A touch of the excitement. “Well, uh, Mr. Plazzek—”

“Petey. Just Petey.”

“Well, uh, Petey, how many people have one of those old Slovo stoves anymore?”

“Nobody. Them stoves are all a thing o’ the past nowadays. Watch out for that truck.”

“How come, Petey? How come they are?”

Petey rubbed his nose, sighed very deeply. “Well. You know. Some greenhorn would come to America — as we used to say, ‘He had six goats and he sold five to get the steamship ticket and he gave one to the priest to pray for a good journey.’ I’m talking about a Slovo now. Huzzuk, that’s another thing altogether. So the poor Slovo was wearing high boots with his pants tucked innem and a shirt smock and a sheepskin coat and a fur hat. This was before Ellis Island. Castle Gar den in those days. He didn’t have a steamer trunk, he didn’t have a grip, he only had a sort of knapsack; so what was in it? A clean smock shirt and some clean foot rags, because they didn’t use socks, and a little iron pot and some hardtack-type bread and those two stove parts, the black part and the, uh, the, uh—”

“The blue part.”

“—the blue part, right. Watch out for that Chevy. Well, he’d get a job doing the lowest-paid dirtiest work and he’d rent a shack that subsequently you wouldn’t dast keep a dog in it, y’understand what I’m telling you, young fellow? Lights, he had no lights, he didn’t even have no lamp , just a tin can with some pork fat and a piece of rag for a wick. And he’d pick up an old brick here and an old brick there and set up his Slovo stove and cook buckwheat in his little iron pot and he’d sleep on the floor in his sheepskin coat.”

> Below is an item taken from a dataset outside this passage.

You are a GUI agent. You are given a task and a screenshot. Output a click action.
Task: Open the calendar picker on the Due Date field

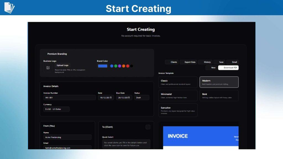(x=129, y=97)
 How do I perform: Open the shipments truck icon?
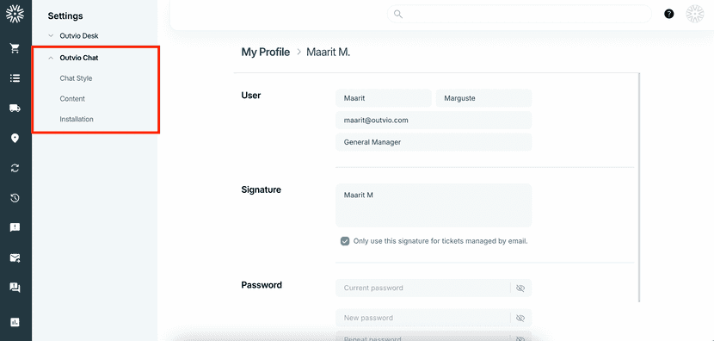15,108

But by and by things would get better; this was America , the land of opportunity. So as soon as he started making a little money he brought his wife over and they moved into a room, a real room, and he’d buy a coal-oil lamp and a pair of shoes for each of them, but, um, people would still laugh attem, partickley the Zunks would still be laughing at them because of still using the Slovo stove , y’see. So by and by they’d buy a wood stove. Or a coal stove. And they’d get the gaslight turned on. And they’d even remember not t’ blow it out.”

“Yes, but, Petey. The wood and coal cost money . And the Slovo stove was free . So—”

Petey sighed again. “Well. To tell you the truth. It could cook : sure. Didn’t give out much heat, otherwise. Boil up a lotta water, place’d get steamy.

Fred Silberman cried, “Steam heat! Steam heat!

Petey looked startled, then — for the first time — interested. Then the interest ebbed away. He sighed. “None of them people were plumbers. They never thought of nothing like that, and neither did anybody else. The Slovo stove, what it come to mean, it come to mean poverty , see? It come to mean rid icule. And so as soon as they quit being dirt-poor, well, that was that .”

Fred asked, eagerly, “But aren’t there still a lot of them in the attics? Well… some of them? In the cellars ?”

Petey’s breath hissed. “Where you going? You going to the bus dee po, y’ shoulda turned leff! Oh. Circling the block. Naa…they juss, uh, thrown’m away . Watch out for that van.”